Document extract:

※

Collaborating with Small Suppliers on Scope 3 Emissions

Sustainability Directory
Sustainability Directory
10 min readMay 24, 2024

Scope 3 emissions are all the indirect emissions that happen in your value chain, both upstream and downstream.[1] They are a big part of most businesses’ environmental footprint, and you can’t ignore them if you care about climate change. In many cases, they represent your largest emissions, accounting for up to 80% of your total greenhouse gas (GHG) footprint.

But addressing Scope 3 emissions is tough, though many companies are finding effective ways to do so. The reasons are many. Firstly, it can help your business find new ways to save money, improve efficiency, and innovate in addition to boosting your reputation and competitiveness in the market, as customers and investors prefer greener businesses. Doing so also demonstrates leadership and responsibility in your industry, as you are influencing your suppliers and customers to be more sustainable. Moreover, addressing Scope 3 emissions enables you to meet the expectations and requirements of various stakeholders, such as regulators, NGOs, and the public, who want more transparency and accountability from businesses on their environmental performance across the entire value chain.

Scope 3 emissions are challenging to measure and manage, especially when you have a complex and diverse supply chain that involves many small suppliers. The key to addressing your Scope 3 will depend heavily on how you collaborate with them effectively to reduce their emissions and improve their environmental performance.

So, how can you create value for both parties and foster long-term partnerships that support your sustainability vision? That’ll all depend on how effectively you engage with small suppliers on Scope 3 emissions reduction.

Four ascending green gradient bars symbolizing sustainable growth and progress in reducing Scope 3 emissions.
Sustainable Growth Visual Representation in Green Gradient Bars

What are Scope 3 Emissions and Why are They Important?

Scope 3 emissions are defined by the GHG Protocol as “all indirect emissions (not included in Scope 2) that occur in the value chain of the reporting company, including both upstream and downstream emissions”.[2] This means that Scope 3 emissions include all the GHG emissions that are associated with the production, processing, transportation, distribution, use, and disposal of the goods and services that you buy or sell, as well as those from your business travel, employee commuting, investments, and other activities.[3]

For comparison, Scope 1 emissions are the direct GHG emissions that come from sources owned or controlled by a company such as fuel combustion in vehicles, boilers, furnaces, or generators These emissions are by far the easiest to measure and reduce, because they depend on the company’s own actions and choices. Scope 2 emissions are the indirect emissions that come from the electricity, steam, heat, or cooling that you buy and use for your business or organization.

Scope 3 emissions are important for several reasons. They represent a major portion of your overall GHG impact and ignoring them would underestimate your contribution to climate change. Second, they offer opportunities for innovation, efficiency, and cost savings along your value chain, as well as enhancing your reputation and competitiveness in the market. Third, they reflect your influence and responsibility over your suppliers and customers, and how you can leverage your relationships to drive positive change. Fourth, stakeholders simply want more transparency and accountability from businesses on their environmental performance.[4]

A visual representation of increasing sustainability efforts, depicted by ascending colored blocks, symbolizing collaboration on Scope 3 emissions.

※

Tasks to perform:
[1] Rewrite the paragraph of the Scope 3 emissions article that begins "Scope 3 emissions are important for several reasons" as a list of its reasons.
[2] Write the next part of the Scope 3 emissions article, picking up after its final line.
The material after this point is separate from the Scope 3 emissions article.

Information supplied:
※

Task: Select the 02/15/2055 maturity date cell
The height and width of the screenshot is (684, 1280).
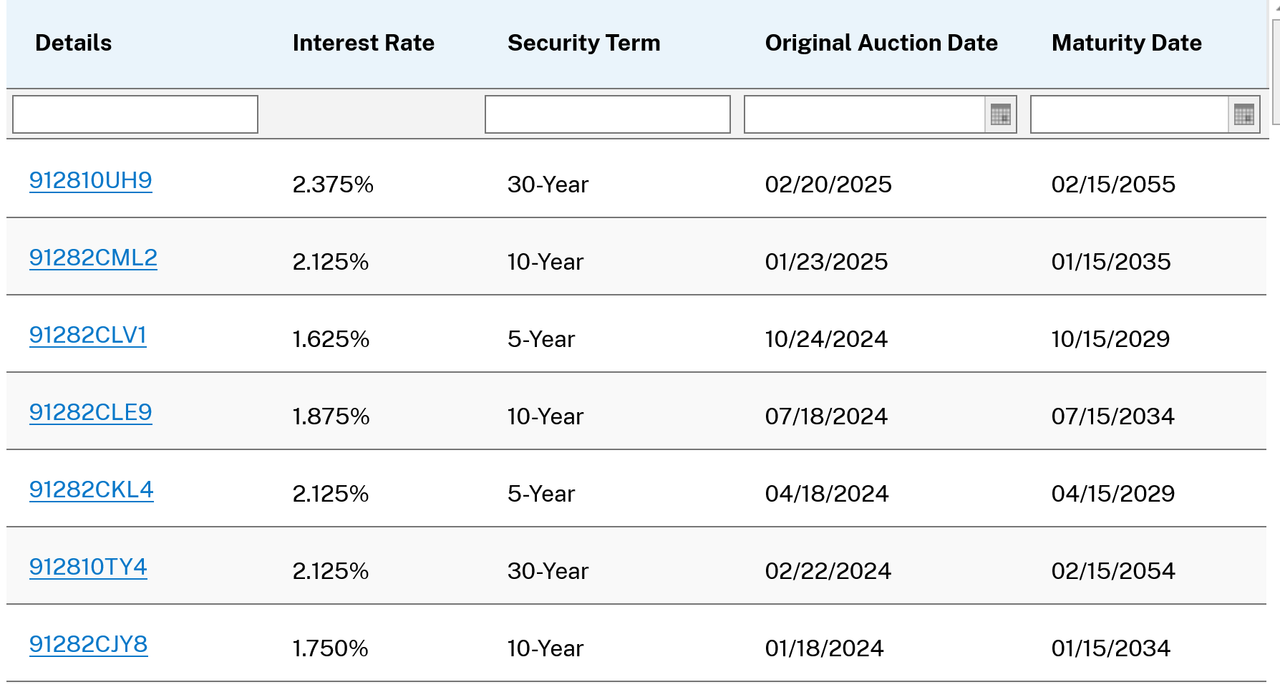Action: click(x=1113, y=185)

※

Answers to the tasks:
[1]
- They make up a major portion of overall GHG impact, so ignoring them would underestimate a business's contribution to climate change.
- They offer opportunities for innovation, efficiency, and cost savings along the value chain, and can enhance reputation and competitiveness in the market.
- They reflect a business's influence and responsibility over its suppliers and customers, relationships it can leverage to drive positive change.
- Stakeholders want more transparency and accountability from businesses on their environmental performance.

[2]
Sustainable Growth Visualizing Scope 3 Emissions Collaboration

How to Measure and Manage Scope 3 Emissions

Measuring and managing Scope 3 emissions isn’t an easy task — just ask any business. It requires a systematic approach that involves identifying, quantifying, reporting, and reducing the emissions from your value chain activities. The GHG Protocol provides a comprehensive framework and guidance for businesses to follow when accounting for their scope 3 emissions.[5] Some of the key steps include:

  • Defining the scope: This involves determining which categories of Scope 3 emissions are relevant and material for your business, based on your industry sector, value chain structure, stakeholder expectations, and business objectives. There are 15 categories of Scope 3 emissions defined by the GHG Protocol,[6] ranging from purchased goods and services to end-of-life treatment of sold products. You should prioritize the categories that have the most significant impact and influence on your GHG footprint.
  • Collecting data: This is probably the hardest part as this is information on the GHG emissions from your value chain activities, either by using primary data from your suppliers and customers or by using secondary data from industry averages or databases. You should aim for data quality, completeness, consistency, accuracy, and transparency when collecting data. However, you’ll need to be realistic and not aim for 100% since some of your suppliers may simply not have anything. Work instead with your most important Tier 1 suppliers first. You should also consider the boundaries, allocation methods, emission factors, and uncertainty levels of your data sources. It’s doubtful you’ll have this expertise inhouse, so you will need to engage an outside consulting team for this.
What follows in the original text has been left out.